In order to exploit the vulnerability, the attacker needs to send IKE packets at a rate which exceeds the target's IKE session expiry rate. Tests show that the target starts to be affected at a rate of 2 packets per second, and is becomes unusable at 10 packets per second. As a minimal Main Mode packet with a single transform is 112 bytes long, 10 packets per second corresponds to a data rate of slightly less than 9,000 bits per second.

The target will remain unable to process IKE requests as long as the flow of packets continues. Once the flow stops, it will return to normal operation as the negotiation queue drains.

It is not normally possible to block public inbound access to the IKE service on VPN systems, because it is required for remote access IPsec operation. As IKE normally uses the UDP transport protocol, the attacker may forge the packet's source IP address to avoid identification, or to prevent the victim from blocking the traffic with ingress filtering. In addition, IDS/IPS systems will probably not be able to detect the attack, because the packets are valid IKE packets.

It is possible for attackers to detect and fingerprint Cisco VPN concentrators, IOS and PIX systems using the IKE fingerprinting techniques that we have previously published in VPN security white papers. Therefore users should not assume that their VPN system is invisible just because it's not published in the DNS and is not running any TCP services.

The symptoms are that the target system won't respond to IKE requests from any source when all the negotiation slots are filled. This means that new clients will be unable to connect, and Phase-1 re-keying attempts will fail. It is not known if Phase-2 re-keying is also affected. Traffic over existing VPN tunnels should not be affected until they need to re-key.

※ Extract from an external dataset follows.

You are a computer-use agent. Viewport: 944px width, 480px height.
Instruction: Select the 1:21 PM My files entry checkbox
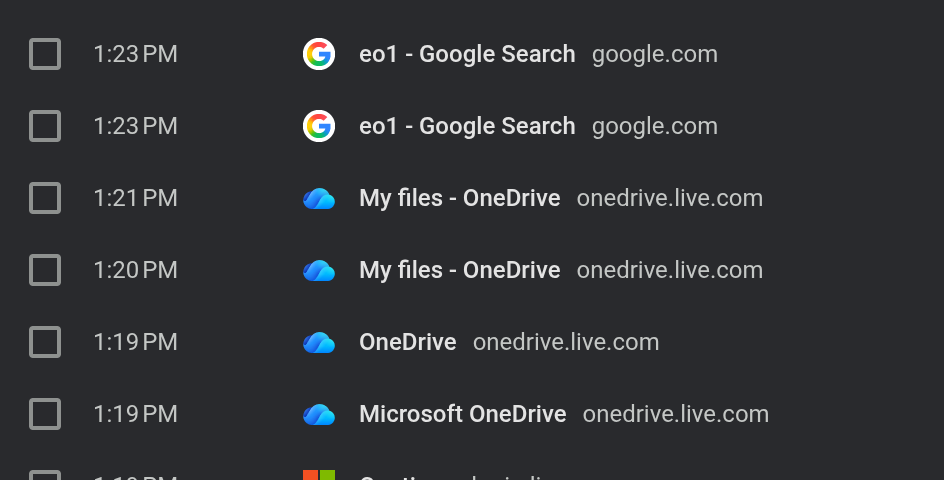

The mechanism behind this vulnerability is similar to that behind the well-known TCP SYN flood issue. In both cases the target system has a stateful mechanism for recording outstanding negotiations, uses a fixed-size list to store negotiations in progress, and does not require any authentication in order to start a negotiation.

Example

We are not planning to release examples of how to exploit this vulnerability until it has been addressed and users have had an opportunity to apply the fix or workaround.

Affected Versions

The issue is believed to affect the IKE component of the following products:

Solution

There is no known fix or workaround at this time.

Timeline

The vulnerability was first discovered on 4th July 2005, and was reported to Cisco's security team (PSIRT) the same day. Cisco responded on 9th August 2005, but no further progress has been made, over a year after finding the flaw.

References

CVE-2006-3906

Cisco security response

Cisco Bug ID CSCse70811 for IOS software (CCO registered customers only)

Cisco Bug ID CSCse89808 for VPN 3000 concentrators (CCO registered customers only)

Cisco Bug ID CSCsb51032 for pre-7.x PIX OS (CCO registered customers only)

Cisco Bug ID CSCse92254 for 7.x PIX OS and ASA appliances (CCO registered customers only)

Cisco Bug ID CSCse92527 for Firewall Services Module for Catalyst 6500 switches and 7600 routers (CCO registered customers only)

Cisco SAN-OS on MDS devices (CCO registered customers only)

Cisco IOS XR software (CCO registered customers only)

This advisory was first released on 26th July 2006.